Un importante grupo de reactivos usados para la cuantificación relativa lo componen los marcajes químicos isobáricos. Estos se basan en el marcaje de los péptidos de diferentes muestras con reactivos con la misma masa molecular por lo que al marcar, los péptidos ganan el mismo incremento de masa. Al ser fragmentados generan diferentes iones reporteros en el espectro MS/MS cada uno de los cuales proviene de una muestra distinta. Uno de los más utilizados es el iTRAQ (isobaric Tags for Relative and Absolute
Quantification), comercializado por Applied Biosystems [107], un reactivo compuesto por
un grupo reactivo específico de aminas, un grupo balanceador y un grupo reportero.
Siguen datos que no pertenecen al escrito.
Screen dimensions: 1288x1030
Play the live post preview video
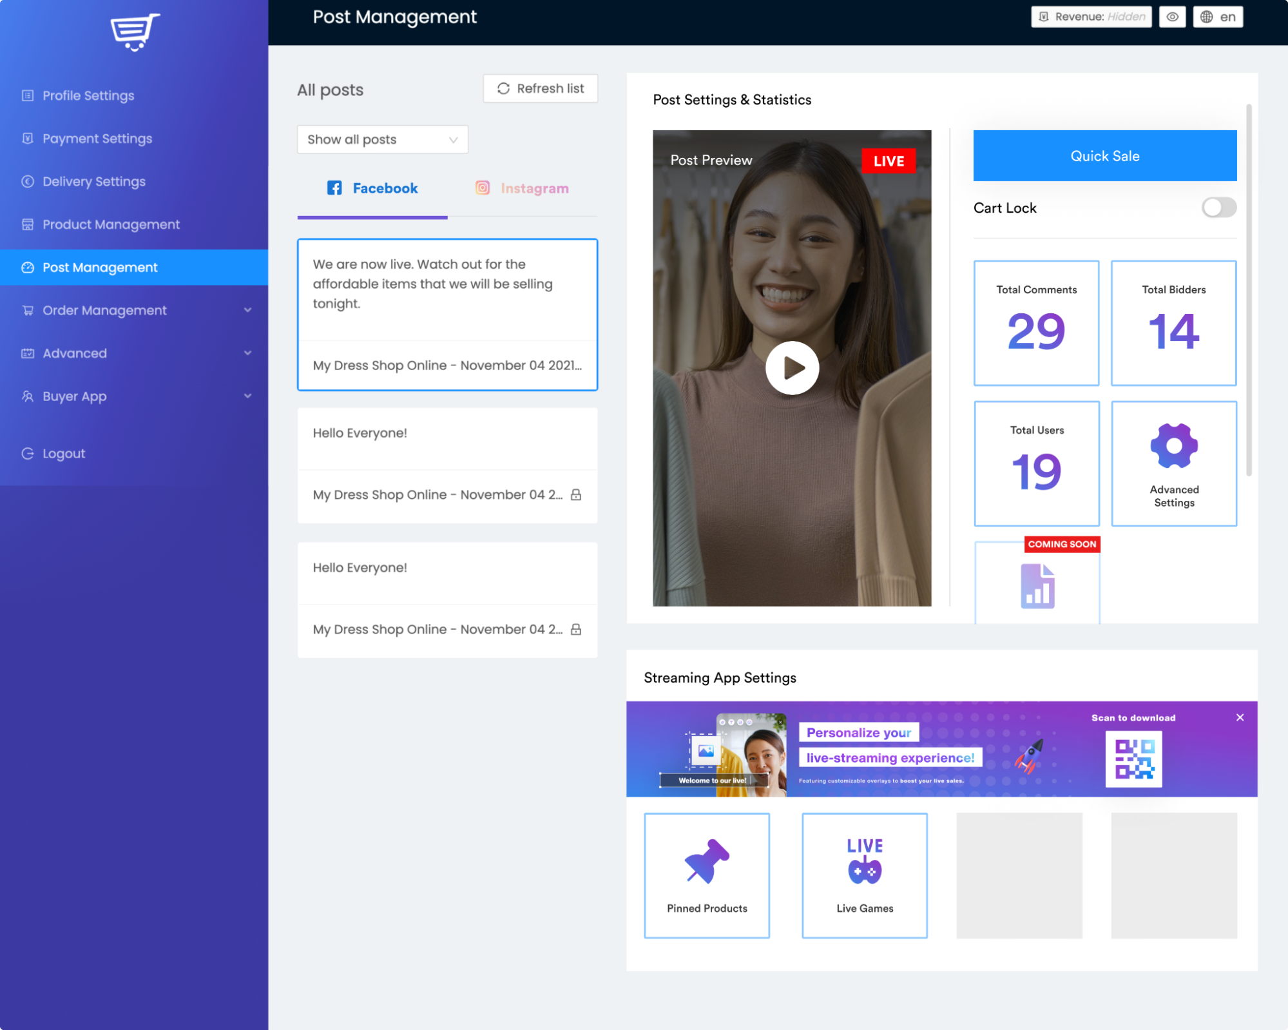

Las diferentes muestras son marcadas después de la digestión enzimática con reactivos que contienen una distribución diferente de isótopos pesados entre el grupo balanceador y grupo reportero, y posteriormente son mezclados. Los péptidos de cada muestra a comparar co-eluyen y son detectados en un único ion precursor. El marcaje iTRAQ está diseñado de tal manera que al fragmentarse los diferentes reactivos generan iones reporteros con la misma composición química, pero diferentes masas moleculares, debido a su composición isotópica diferente. Sus intensidades son proporcionales a las abundancias relativas de los péptidos marcados originarios de las diferentes muestras. Una de las mayores ventajas de este método es la capacidad de “multiplexado” en el que hasta 8 muestras pueden ser analizadas dentro de un único experimento. Una técnica basada en los mismos principios es el marcaje con TMT (Tandem Mass Tags) comercializado por Thermo Scientific [108], que permite la comparación de hasta 10 muestras con posibilidad de aplicarlo hasta 18 [109].
Una aproximación diferente para cuantificación a nivel de espectro MS/MS es el IPTL (Isobaric Peptide Termini Labeling) [110]. Este método utiliza marcaje isobárico secuencial en los extremos C- y N-terminal de los péptidos analizados con reactivos deuterados o no deuterados. La ventaja fundamental de esta técnica es que la cuantificación utiliza varios
27 puntos por espectro MS/MS, aunque esto hace que se complique enormemente el análisis de datos.
Una ventaja fundamental de todos los marcajes químicos es que pueden ser aplicados a prácticamente cualquier tipo de muestra (cultivo celular, tejido o fluidos corporales), en contraste con el marcaje metabólico.
Marcaje enzimático
El marcaje isotópico estable puede ser incorporado durante la digestión de las proteínas usando agua pesada (H218O) o ligera (H216O) en el proceso, incorporando,
respectivamente, dos átomos de 18O u 16O en el C-terminal de los péptidos generados, lo
que resulta en una variación de masa de 4 Da entre los péptidos ligero y pesado [111, 112]. Este marcaje puede también incorporarse en un paso posterior con una segunda incubación con la proteasa. Este método asegura un marcaje casi completo y carece de reacciones secundarias, pero, a pHs extremadamente ácidos se puede revertir la reacción [113]; sin embargo, las condiciones suaves provocadas durante la ionización ESI, por electroespray; o MALDI, ionización láser asistida por matriz (Matrix-Assisted Laser
Desorption/Ionization), no influyen en la estabilidad del marcaje.